Task: Copy out every line of the records below word for word, leaving out the pictures.

--- start of Data supplied ---

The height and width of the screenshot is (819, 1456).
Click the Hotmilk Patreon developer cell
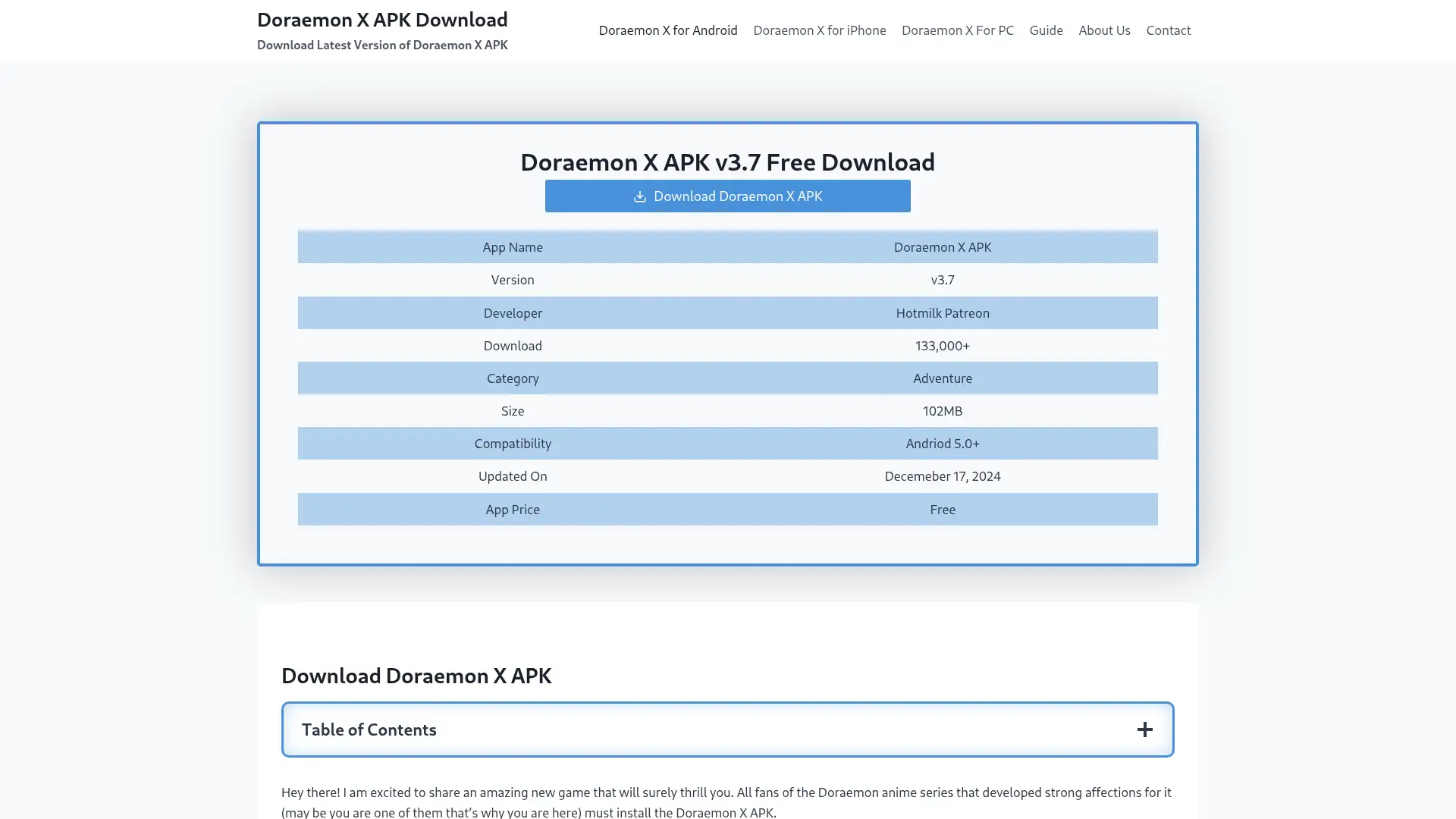[943, 312]
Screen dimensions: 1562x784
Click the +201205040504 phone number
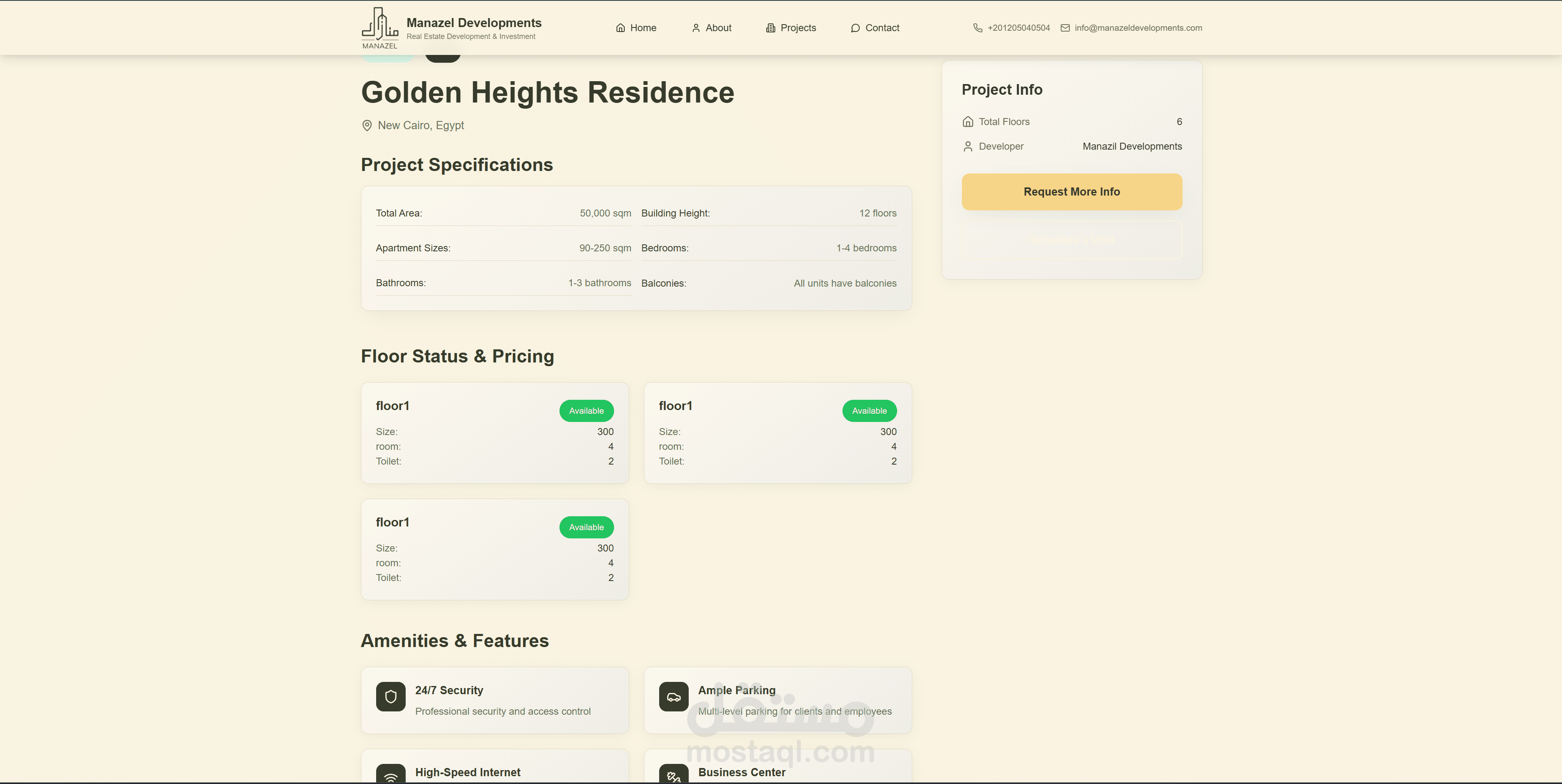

--- end of Data supplied ---

Final answer:
The height and width of the screenshot is (819, 1456).
Click the Hotmilk Patreon developer cell
[943, 312]
Screen dimensions: 1562x784
Click the +201205040504 phone number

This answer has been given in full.